DATA FOR REVIEW
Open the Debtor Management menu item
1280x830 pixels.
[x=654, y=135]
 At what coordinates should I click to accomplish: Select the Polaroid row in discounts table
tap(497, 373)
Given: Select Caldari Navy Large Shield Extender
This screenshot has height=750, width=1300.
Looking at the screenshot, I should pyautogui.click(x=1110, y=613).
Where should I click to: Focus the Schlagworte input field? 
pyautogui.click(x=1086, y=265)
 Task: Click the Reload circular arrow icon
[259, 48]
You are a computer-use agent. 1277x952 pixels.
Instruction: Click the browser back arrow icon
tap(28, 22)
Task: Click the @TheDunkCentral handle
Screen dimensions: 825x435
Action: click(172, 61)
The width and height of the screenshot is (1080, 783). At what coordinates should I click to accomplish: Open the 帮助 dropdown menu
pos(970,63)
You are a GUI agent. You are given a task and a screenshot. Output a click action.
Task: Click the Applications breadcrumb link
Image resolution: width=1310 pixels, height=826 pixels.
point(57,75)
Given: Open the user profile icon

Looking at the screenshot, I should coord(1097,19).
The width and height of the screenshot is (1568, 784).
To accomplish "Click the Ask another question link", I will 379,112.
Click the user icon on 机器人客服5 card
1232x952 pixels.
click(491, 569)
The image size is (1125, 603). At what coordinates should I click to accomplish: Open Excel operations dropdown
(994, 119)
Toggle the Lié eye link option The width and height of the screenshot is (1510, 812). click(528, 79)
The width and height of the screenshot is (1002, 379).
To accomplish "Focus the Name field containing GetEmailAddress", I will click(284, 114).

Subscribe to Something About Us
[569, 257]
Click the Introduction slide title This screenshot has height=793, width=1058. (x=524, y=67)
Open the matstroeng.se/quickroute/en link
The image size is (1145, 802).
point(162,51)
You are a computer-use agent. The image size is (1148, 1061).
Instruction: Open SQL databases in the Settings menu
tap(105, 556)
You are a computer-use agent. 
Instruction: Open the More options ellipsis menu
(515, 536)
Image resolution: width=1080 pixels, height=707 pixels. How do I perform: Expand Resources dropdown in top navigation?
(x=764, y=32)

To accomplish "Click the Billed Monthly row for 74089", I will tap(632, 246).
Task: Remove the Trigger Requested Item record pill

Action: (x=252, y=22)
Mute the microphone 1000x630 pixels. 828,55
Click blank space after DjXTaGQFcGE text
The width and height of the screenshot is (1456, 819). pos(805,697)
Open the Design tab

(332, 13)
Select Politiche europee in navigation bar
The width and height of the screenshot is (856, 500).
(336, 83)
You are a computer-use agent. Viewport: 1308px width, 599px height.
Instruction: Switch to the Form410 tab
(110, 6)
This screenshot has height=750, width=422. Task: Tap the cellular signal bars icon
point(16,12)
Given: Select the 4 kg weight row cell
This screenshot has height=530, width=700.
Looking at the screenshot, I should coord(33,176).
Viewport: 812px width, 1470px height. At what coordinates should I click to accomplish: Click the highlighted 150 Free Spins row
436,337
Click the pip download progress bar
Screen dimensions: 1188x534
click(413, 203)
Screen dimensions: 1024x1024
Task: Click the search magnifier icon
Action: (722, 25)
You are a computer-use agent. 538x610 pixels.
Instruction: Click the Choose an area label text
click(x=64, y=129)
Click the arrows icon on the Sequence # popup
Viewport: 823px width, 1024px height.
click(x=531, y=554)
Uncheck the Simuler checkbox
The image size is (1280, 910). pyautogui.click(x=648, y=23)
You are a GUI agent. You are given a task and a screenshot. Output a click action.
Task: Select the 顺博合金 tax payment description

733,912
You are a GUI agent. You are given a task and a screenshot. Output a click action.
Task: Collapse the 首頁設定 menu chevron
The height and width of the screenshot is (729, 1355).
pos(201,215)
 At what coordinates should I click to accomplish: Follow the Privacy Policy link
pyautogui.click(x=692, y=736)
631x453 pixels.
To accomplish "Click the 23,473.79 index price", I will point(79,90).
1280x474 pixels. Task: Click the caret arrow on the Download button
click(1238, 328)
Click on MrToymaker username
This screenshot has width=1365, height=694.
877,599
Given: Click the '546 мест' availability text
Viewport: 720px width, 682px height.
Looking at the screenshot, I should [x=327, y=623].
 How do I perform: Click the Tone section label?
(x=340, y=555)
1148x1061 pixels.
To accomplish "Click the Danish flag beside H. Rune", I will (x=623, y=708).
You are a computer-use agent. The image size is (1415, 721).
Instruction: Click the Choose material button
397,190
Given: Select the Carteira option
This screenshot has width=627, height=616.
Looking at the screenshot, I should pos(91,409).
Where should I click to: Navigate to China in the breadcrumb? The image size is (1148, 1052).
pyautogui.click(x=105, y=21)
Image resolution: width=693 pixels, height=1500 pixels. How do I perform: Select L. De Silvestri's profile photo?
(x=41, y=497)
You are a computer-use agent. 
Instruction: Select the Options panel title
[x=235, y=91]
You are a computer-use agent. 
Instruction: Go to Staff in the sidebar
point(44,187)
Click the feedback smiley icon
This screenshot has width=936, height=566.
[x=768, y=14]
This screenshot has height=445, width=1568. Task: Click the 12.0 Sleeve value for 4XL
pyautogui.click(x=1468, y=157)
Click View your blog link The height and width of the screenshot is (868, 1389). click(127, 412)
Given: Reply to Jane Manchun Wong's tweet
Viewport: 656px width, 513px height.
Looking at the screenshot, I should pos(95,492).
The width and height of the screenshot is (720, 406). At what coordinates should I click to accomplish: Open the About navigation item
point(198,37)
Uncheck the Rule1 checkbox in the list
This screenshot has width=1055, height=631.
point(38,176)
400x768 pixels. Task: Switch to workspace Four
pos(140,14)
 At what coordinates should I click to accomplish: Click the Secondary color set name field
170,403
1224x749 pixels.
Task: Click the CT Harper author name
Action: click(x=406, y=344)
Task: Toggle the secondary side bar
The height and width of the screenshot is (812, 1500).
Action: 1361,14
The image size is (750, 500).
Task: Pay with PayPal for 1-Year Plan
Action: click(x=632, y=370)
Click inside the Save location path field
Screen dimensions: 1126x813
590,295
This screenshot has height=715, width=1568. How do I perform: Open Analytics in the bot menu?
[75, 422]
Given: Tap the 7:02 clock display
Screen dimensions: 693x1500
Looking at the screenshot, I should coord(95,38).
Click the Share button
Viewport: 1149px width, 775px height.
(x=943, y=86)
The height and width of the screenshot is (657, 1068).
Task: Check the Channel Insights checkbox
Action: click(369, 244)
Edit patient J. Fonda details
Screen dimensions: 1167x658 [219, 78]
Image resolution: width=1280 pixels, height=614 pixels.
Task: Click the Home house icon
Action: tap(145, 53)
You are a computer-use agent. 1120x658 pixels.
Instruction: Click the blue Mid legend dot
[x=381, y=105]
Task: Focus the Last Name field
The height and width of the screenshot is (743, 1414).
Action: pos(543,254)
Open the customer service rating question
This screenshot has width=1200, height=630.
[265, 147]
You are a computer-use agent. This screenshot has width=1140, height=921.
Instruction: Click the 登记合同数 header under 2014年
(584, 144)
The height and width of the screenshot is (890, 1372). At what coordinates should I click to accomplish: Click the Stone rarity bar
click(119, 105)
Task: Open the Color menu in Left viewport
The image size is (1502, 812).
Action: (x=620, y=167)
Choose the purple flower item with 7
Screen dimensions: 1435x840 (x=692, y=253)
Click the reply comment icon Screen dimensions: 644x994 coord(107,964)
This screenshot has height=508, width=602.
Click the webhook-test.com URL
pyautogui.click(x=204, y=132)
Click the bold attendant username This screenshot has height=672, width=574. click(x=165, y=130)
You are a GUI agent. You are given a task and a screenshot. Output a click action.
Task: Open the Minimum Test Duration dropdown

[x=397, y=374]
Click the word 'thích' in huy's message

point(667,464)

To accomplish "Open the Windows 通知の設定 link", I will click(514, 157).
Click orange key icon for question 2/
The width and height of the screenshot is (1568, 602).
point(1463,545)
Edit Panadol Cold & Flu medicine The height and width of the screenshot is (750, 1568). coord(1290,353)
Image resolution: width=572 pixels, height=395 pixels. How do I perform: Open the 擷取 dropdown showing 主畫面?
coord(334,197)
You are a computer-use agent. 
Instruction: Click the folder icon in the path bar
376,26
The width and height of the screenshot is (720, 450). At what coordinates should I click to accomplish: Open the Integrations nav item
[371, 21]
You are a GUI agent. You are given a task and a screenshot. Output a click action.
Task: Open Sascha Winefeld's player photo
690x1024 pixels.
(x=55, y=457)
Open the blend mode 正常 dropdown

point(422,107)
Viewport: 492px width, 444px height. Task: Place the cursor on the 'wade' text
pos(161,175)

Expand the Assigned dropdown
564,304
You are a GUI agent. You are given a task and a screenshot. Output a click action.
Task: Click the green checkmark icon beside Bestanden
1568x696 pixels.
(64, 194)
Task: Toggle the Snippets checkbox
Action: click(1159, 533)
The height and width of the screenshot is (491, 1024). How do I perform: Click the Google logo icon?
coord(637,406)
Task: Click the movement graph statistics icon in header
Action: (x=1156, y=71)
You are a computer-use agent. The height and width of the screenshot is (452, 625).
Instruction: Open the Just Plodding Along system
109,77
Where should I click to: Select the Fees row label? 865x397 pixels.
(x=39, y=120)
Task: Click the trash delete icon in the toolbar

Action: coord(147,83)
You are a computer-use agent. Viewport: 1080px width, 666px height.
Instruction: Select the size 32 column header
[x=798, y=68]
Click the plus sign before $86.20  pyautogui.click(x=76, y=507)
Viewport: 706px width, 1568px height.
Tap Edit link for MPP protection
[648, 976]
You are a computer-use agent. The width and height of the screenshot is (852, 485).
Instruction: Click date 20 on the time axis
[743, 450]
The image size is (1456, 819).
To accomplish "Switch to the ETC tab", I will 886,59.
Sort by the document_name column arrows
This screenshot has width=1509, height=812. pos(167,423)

EXERCISE OBJECTIVE
Whenever a line of the data above includes the word "beside", copy that line.

EXERCISE ANSWER
To accomplish "Click the Danish flag beside H. Rune", I will (x=623, y=708).
Task: Click the green checkmark icon beside Bestanden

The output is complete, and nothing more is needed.